どこか浮世離れしている翠から、多少なりとも自分も共感できる話が出るのは嬉しくもあり、意外でもある。
「だから、大学入ったら人がいっぱいいるとこに所属しようって思ったんだけど……ピアノってさぁ、びっくりするくらい大編成には入らないの! ピアノがレギュラーメンバーで、しかも大所帯の団体って何か思いつく?」
いちかは考えてみる。
オーケストラに入る場合だと、ピアノはあくまでゲスト扱いだし、軽音やアンサンブルなんかは、十人もいればかなり多い方だ。
「確かに、あんまりないかも」
「でしょう? だから、ビッグバンド立ち上げちゃおうってなったわけ。それならあおも参加できるし」
「なるほど」
いちかが相槌を打つと、翠はどこか遠くを見つめて言った。
「でも、定演でやめてたら夢半ばだったね……いちかちゃんのおかげで、ちゃんと叶ったよ。ありがとう」
相変わらず、真っ直ぐ気持ちを伝えてくる。
いちかは照れ隠しにやり返した。
「翠さん、今日テンション高くないですか?」
「あ、バレた? なんか今日、ずっといい調子なんだよ。久しぶりに音楽楽しいって感じ」
そう言う彼女の笑顔には、まるで初めてピアノに触れた少女のような輝きが迸っていて、いちかはなんだか胸を突かれてしまった。
そのとき、玄関ホールの方から大勢の声が届いてきた。
「お、来たね」翠はすぐに多目的室から外に出て、部員たちに指示を飛ばした。「みんな終了ー! お迎え組以外は席戻ってー!」
◇
管理人によると、来場する地元の人々は年々増えているそうで。
今回の参加者総数は、十五人にのぼった。
年齢層は、下は三歳、上は九十歳の驚くべき振り幅。
学祭のような翠目的の客は見受けられず、代わりに、常連と思しきおば様集団が、去年からいる部員たちに親しげに話しかけていた。
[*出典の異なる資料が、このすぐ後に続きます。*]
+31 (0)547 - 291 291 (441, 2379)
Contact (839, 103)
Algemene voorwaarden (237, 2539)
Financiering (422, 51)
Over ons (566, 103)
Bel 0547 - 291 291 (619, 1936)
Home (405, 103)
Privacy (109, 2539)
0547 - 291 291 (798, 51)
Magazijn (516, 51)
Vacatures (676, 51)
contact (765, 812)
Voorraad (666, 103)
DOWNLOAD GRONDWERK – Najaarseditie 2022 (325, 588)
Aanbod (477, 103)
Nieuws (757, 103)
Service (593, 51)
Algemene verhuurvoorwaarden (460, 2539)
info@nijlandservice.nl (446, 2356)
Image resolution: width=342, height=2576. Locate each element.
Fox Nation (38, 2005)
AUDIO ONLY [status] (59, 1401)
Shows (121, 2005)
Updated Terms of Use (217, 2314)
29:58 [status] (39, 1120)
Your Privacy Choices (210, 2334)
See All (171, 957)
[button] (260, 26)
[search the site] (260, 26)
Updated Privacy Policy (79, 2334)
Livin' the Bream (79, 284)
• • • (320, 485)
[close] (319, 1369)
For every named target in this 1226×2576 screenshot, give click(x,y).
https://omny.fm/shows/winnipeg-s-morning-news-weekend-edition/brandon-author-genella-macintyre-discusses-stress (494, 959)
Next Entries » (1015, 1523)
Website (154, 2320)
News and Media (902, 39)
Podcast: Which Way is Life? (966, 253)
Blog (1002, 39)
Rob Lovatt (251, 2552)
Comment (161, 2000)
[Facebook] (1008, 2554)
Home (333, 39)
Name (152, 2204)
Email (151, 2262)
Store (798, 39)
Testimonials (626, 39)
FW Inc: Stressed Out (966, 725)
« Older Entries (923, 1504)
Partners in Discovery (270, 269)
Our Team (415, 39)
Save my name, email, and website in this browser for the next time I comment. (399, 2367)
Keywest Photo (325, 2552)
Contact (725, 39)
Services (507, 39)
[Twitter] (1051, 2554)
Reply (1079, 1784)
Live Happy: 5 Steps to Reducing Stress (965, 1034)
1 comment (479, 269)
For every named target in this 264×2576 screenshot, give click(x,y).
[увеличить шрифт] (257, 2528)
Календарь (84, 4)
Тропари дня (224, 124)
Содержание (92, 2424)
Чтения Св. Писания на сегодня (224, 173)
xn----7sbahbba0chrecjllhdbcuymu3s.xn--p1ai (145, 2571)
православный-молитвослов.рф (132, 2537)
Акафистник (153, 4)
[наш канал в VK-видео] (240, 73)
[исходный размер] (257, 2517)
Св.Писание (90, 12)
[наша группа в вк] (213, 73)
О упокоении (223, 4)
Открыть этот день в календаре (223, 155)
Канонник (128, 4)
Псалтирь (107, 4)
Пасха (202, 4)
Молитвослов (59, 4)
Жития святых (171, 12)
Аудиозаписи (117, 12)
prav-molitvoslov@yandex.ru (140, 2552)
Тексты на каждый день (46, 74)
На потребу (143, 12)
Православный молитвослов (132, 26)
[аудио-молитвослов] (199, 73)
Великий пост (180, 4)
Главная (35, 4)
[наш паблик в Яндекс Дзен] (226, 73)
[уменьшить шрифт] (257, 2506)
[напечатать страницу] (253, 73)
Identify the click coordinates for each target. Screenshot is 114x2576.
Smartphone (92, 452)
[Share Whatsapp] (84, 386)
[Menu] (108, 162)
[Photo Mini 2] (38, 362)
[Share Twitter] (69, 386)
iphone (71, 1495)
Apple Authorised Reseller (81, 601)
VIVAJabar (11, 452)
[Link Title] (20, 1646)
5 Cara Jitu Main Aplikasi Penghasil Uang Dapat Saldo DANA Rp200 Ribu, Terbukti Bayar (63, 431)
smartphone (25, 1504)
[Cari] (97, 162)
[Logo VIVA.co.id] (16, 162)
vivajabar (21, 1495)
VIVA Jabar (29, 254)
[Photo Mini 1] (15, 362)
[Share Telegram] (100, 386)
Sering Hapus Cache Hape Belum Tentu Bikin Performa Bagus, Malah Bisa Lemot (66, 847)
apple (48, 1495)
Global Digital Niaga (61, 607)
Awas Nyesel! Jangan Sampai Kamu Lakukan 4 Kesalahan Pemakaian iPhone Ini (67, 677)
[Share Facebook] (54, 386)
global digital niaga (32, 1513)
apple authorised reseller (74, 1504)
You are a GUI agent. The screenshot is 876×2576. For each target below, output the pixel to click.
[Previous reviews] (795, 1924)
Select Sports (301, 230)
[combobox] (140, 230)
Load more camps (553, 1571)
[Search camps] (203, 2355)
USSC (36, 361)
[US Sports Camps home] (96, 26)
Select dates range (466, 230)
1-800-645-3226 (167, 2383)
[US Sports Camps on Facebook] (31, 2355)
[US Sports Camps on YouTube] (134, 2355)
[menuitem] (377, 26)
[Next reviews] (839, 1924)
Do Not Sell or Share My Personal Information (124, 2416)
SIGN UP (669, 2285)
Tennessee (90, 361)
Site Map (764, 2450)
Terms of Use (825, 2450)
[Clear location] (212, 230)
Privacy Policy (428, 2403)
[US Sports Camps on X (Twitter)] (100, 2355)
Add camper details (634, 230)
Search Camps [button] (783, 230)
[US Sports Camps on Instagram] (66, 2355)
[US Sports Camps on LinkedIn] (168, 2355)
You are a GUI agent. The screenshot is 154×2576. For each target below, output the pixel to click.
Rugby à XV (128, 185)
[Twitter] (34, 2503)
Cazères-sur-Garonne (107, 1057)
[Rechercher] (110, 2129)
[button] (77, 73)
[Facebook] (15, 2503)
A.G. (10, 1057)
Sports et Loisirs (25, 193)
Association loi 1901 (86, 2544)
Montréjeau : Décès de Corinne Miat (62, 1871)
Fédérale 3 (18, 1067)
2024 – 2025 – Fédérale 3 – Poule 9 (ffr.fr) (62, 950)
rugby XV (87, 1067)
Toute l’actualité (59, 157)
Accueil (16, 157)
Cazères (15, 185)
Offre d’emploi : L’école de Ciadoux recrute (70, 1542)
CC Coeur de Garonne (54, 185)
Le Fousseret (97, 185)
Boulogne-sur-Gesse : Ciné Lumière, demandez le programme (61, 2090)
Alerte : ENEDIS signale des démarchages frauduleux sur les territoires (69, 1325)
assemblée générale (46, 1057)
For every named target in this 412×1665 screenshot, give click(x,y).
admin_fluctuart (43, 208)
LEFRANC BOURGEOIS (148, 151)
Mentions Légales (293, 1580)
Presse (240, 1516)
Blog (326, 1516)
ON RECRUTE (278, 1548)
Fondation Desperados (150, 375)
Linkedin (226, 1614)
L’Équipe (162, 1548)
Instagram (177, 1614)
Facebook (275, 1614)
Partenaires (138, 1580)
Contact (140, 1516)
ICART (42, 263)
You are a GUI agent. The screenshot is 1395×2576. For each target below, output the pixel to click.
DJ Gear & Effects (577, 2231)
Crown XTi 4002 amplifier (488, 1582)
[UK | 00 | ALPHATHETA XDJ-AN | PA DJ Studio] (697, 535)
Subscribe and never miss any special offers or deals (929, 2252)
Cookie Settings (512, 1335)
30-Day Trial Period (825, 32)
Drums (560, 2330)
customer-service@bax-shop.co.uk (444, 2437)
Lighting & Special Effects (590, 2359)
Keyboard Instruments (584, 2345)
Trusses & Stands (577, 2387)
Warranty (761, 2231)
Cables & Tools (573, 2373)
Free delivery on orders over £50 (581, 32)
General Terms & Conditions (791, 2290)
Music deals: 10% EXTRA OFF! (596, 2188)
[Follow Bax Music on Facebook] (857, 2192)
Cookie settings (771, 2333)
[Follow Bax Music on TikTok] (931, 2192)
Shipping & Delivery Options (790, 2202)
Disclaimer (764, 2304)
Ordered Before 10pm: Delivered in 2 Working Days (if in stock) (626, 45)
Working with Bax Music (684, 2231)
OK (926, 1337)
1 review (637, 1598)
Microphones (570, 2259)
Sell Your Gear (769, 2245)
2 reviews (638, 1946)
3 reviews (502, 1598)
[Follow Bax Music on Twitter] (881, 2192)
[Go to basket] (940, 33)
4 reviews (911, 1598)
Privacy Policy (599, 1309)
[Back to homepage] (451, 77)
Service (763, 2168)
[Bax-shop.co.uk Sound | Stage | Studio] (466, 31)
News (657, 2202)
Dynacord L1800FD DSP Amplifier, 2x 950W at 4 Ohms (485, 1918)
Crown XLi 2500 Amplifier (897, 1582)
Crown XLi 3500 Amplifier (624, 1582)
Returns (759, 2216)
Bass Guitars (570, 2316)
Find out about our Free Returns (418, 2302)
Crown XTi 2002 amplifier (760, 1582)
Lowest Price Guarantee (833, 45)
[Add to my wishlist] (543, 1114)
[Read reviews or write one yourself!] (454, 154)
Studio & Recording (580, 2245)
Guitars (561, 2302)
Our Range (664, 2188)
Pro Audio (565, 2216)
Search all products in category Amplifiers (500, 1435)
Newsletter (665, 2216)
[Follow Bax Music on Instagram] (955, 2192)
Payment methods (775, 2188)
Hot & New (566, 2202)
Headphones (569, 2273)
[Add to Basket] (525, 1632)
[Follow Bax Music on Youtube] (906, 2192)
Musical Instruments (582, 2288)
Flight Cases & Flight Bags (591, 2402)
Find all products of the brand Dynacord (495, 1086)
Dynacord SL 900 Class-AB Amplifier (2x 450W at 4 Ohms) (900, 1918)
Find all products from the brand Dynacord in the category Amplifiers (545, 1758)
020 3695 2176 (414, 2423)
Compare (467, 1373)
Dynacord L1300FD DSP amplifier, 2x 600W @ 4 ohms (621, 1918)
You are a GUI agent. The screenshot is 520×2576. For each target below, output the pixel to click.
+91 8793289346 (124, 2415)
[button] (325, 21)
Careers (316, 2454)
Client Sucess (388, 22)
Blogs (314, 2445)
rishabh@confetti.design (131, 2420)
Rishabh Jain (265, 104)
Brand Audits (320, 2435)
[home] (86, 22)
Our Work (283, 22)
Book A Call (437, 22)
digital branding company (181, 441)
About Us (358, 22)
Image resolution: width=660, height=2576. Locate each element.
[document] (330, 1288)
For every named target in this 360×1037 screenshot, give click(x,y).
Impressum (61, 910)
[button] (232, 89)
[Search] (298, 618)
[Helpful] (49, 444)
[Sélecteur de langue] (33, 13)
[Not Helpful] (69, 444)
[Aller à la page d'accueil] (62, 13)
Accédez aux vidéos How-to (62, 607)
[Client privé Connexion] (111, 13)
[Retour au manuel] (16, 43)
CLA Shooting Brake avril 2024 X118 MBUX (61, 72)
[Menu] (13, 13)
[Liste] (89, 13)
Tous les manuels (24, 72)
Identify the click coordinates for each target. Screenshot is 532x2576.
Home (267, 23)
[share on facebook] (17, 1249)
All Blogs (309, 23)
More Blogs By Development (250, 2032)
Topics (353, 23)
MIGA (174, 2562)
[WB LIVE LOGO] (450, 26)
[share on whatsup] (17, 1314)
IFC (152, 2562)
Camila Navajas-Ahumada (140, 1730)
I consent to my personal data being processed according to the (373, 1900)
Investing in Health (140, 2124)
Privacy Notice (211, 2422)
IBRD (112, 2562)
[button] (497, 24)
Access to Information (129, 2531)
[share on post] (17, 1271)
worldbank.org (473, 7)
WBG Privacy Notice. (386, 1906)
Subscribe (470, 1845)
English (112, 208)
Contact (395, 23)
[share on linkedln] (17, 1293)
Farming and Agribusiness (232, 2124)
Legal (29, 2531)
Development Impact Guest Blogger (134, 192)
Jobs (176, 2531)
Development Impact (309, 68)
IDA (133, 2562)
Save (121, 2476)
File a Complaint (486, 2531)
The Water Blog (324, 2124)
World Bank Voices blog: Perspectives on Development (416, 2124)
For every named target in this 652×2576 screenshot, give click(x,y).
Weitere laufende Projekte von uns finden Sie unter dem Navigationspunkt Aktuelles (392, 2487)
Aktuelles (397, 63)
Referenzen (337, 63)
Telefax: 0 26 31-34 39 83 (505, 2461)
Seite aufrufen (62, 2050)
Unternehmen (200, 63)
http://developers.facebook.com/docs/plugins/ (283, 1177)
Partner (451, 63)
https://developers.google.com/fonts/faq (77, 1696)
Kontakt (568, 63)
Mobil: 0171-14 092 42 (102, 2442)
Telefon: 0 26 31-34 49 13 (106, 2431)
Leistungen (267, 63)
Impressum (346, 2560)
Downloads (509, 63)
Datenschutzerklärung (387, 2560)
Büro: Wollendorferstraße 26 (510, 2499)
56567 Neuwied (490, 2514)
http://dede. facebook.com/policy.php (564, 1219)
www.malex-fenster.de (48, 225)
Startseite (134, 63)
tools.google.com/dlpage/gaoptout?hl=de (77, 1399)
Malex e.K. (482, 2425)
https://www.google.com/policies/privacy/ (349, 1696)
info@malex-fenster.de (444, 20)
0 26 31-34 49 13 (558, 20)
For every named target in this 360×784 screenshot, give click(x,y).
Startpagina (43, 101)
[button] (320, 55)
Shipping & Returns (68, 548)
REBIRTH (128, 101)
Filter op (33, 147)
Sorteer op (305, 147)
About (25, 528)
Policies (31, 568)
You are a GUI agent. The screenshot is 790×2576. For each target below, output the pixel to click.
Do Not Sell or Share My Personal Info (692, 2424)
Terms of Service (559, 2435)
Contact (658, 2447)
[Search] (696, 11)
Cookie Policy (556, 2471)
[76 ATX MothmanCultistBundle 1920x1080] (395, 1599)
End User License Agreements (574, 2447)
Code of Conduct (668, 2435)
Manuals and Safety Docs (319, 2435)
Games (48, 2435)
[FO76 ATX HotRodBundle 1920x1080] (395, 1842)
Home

この人たちは皆、セルリアンの演奏を聴くという目的のために、山間にある縁遠い大学の合宿所まで、わざわざ足を運んでくれたお客さんである。
いちかは素直に感動し、気合が入った。
始まったミニコンサートでは、演奏のできない夏雄がMCを担当し――事故の話をすると、おばあさんに拝まれていた――定期演奏会でやったレパートリーをいくつか披露していった。
客席もソロごとに歓声を上げて盛り上げてくれ、演奏の調子もすぐに最高潮に達する。
――が、最後の曲に差し掛かった瞬間、バンドの空気がビリッと張り詰めた。
客席に伝わってしまうのではないかと思うほどの、覚悟と緊張感……
全員の譜面台に広げられているのは、ヤマノ予選曲の譜面だった。
この三日間、散々演奏し、マスターに叱られてきた因縁の曲だ。
できることならば、有終の美を飾りたい……
「ワン、ツー、ワンツーッ!」
スタートを切った人前での初演奏は、いちかの思いとは裏腹に、おぞましいほどの出来だった。
音はあちこちで外れ、タイム感はバラバラ。
碧音のソロの裏では、管楽器がバッキングの入りを間違える。
いちかでさえもその波に呑まれ、サックスソリの指が過去一番に回らなかった。
いちかは、落ち込みながら楽器を吹き続けた。
最悪だ……こんなものを聞かせて、申し訳ない……
演奏後に客から送られた拍手は、傷に塩を塗ったみたいに沁みた。